* _Description of the task_: Everything from the line containing "Click the IHK für Oberfranken logo" through the line containing "This screenshot has height=389, width=895." in the listing below should be copied exactly, and nothing more.
Source material section start
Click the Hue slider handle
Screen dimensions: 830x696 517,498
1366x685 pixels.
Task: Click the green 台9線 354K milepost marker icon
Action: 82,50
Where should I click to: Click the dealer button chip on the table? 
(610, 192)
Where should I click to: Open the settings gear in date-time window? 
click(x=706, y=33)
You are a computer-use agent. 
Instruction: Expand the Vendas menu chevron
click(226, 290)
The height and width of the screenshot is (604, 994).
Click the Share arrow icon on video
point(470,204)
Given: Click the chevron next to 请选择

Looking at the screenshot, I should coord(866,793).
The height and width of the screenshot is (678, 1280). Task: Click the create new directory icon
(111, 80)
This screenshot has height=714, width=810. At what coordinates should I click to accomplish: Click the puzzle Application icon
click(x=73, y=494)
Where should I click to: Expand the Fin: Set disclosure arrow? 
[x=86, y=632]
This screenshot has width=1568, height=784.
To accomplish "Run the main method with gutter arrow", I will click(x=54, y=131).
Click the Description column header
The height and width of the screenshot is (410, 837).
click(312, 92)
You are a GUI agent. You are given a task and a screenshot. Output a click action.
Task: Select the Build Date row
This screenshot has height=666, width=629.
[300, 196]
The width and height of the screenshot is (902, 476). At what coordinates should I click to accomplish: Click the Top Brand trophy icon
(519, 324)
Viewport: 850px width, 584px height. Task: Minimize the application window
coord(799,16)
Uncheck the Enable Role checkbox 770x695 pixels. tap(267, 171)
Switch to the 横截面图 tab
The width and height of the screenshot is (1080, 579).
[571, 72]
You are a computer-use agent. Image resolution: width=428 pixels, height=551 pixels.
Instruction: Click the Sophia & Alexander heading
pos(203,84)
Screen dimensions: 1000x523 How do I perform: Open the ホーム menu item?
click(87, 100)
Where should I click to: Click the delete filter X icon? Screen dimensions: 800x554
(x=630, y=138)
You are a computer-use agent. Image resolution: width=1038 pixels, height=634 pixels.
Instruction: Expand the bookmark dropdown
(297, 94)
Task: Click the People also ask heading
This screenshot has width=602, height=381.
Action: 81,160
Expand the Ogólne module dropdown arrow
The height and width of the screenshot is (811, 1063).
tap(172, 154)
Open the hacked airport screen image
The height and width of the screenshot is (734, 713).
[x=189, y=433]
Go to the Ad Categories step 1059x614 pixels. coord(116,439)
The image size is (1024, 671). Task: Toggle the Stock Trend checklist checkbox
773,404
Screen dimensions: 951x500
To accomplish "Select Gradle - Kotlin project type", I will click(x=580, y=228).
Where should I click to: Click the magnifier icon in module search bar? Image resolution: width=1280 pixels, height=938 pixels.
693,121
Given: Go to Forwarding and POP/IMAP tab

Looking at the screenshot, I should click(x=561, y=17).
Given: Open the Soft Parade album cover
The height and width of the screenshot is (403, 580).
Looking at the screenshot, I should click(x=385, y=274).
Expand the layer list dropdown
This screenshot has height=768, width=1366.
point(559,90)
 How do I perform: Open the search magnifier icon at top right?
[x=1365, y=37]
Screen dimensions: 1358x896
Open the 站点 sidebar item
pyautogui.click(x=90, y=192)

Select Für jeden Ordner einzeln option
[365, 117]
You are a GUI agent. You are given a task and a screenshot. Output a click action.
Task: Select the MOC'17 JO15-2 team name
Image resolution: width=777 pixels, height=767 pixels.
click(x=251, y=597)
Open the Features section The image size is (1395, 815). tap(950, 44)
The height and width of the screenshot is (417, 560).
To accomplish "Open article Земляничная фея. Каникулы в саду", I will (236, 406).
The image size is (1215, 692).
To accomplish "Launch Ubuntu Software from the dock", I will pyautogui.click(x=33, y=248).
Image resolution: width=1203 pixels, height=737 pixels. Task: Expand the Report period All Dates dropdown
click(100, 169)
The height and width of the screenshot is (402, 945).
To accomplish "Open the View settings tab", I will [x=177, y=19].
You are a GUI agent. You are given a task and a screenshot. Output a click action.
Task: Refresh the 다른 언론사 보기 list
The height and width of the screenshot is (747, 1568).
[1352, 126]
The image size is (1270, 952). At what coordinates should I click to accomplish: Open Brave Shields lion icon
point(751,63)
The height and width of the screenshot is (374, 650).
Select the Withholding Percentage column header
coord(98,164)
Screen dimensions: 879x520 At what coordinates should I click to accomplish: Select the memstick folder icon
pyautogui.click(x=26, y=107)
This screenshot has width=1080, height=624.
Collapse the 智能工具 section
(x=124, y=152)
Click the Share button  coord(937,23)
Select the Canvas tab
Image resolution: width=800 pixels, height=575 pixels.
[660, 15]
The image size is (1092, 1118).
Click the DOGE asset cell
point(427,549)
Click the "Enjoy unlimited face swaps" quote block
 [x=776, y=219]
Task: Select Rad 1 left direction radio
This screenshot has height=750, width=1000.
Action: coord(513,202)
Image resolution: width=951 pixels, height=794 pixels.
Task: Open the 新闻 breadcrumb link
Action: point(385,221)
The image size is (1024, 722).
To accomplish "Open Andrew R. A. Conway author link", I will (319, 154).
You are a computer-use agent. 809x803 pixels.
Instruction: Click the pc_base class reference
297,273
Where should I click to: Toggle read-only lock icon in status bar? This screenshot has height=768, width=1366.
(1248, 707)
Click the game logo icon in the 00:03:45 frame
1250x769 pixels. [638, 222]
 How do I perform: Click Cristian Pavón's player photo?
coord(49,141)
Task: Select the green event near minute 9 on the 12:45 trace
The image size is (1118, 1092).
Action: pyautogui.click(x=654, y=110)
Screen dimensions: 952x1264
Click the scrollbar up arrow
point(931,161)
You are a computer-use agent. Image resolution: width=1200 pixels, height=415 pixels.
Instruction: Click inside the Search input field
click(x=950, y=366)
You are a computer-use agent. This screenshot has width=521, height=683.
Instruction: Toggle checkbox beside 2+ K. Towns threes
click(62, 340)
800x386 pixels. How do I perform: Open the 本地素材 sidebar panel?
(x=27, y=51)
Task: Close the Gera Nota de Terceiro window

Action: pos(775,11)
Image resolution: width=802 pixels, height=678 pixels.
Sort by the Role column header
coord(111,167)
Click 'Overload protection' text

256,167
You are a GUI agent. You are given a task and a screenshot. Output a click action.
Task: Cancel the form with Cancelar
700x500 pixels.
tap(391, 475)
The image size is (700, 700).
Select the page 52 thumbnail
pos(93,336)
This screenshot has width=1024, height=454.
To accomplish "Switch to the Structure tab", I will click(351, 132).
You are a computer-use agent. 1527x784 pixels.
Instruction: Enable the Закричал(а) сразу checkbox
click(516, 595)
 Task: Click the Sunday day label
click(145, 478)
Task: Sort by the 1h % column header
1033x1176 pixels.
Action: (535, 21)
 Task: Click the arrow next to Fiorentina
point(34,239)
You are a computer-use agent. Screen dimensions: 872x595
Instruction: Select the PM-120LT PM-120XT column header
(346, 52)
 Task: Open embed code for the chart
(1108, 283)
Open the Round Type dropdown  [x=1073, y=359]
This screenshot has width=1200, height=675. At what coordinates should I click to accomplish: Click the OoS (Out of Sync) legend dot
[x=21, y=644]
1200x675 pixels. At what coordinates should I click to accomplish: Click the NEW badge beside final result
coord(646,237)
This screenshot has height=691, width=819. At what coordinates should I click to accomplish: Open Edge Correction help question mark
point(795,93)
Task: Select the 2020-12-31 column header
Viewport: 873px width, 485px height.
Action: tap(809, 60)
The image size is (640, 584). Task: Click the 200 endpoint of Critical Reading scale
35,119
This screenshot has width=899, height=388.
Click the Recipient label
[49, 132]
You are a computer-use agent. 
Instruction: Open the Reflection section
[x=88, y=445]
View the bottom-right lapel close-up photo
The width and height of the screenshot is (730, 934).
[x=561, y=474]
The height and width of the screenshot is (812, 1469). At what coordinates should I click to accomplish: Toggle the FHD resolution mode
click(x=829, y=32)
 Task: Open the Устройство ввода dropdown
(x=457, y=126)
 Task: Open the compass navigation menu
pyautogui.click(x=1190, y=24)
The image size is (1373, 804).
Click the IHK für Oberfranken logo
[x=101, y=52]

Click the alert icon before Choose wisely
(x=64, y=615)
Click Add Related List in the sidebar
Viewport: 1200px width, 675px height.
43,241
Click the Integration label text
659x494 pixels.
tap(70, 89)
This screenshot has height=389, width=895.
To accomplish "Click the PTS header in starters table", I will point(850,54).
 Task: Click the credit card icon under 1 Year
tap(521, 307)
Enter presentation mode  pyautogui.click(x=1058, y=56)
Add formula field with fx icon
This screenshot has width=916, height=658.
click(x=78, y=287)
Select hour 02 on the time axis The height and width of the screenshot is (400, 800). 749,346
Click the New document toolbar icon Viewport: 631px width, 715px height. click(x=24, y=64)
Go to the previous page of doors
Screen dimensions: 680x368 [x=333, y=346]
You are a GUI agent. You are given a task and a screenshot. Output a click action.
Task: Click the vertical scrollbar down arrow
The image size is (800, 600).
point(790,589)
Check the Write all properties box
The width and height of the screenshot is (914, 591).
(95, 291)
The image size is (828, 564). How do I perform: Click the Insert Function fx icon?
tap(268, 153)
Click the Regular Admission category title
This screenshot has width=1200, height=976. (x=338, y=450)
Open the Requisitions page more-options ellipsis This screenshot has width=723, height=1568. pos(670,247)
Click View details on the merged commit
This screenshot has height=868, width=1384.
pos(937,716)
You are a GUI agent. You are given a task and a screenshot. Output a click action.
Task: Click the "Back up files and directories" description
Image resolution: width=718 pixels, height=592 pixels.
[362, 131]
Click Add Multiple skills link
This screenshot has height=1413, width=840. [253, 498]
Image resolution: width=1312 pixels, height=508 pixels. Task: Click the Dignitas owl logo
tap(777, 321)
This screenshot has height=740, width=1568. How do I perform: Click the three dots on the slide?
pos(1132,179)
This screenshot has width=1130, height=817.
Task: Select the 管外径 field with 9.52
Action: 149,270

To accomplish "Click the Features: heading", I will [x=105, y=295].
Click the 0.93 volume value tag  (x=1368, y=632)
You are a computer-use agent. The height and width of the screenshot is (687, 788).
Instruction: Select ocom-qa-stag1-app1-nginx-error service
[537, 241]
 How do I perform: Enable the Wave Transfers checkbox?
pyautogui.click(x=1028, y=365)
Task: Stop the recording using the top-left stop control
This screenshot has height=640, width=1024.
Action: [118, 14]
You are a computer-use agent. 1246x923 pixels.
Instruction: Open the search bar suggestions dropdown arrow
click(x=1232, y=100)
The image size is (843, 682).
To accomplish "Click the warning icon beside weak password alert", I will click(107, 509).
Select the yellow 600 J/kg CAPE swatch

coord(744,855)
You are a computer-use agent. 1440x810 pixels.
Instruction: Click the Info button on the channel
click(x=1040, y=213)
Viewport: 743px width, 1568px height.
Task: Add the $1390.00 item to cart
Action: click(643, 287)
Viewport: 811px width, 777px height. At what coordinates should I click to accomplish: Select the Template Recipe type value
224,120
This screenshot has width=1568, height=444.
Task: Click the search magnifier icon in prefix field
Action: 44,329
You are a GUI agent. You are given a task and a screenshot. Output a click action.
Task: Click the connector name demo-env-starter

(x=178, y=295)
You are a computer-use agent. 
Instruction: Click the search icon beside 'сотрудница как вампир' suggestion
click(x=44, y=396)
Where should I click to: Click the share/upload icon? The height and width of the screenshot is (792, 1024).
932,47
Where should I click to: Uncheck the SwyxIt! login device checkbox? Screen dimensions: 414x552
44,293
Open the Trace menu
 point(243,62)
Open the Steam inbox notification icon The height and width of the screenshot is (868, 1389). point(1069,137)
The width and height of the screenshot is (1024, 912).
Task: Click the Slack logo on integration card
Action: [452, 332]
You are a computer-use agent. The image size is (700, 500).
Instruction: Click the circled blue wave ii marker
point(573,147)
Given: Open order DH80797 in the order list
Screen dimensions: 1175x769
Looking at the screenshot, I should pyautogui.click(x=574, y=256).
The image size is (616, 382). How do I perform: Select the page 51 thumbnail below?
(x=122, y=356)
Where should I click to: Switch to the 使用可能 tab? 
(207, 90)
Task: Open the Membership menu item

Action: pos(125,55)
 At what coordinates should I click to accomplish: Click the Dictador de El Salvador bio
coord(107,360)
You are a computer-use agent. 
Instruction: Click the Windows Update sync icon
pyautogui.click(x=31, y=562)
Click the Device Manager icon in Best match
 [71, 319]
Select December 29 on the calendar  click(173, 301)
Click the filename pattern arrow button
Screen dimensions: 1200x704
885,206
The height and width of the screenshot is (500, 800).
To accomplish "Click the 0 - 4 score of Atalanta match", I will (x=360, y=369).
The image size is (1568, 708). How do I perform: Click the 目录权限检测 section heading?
Source material section end
* _Output_:
Click the IHK für Oberfranken logo
[x=101, y=52]

Click the alert icon before Choose wisely
(x=64, y=615)
Click Add Related List in the sidebar
Viewport: 1200px width, 675px height.
43,241
Click the Integration label text
659x494 pixels.
tap(70, 89)
This screenshot has height=389, width=895.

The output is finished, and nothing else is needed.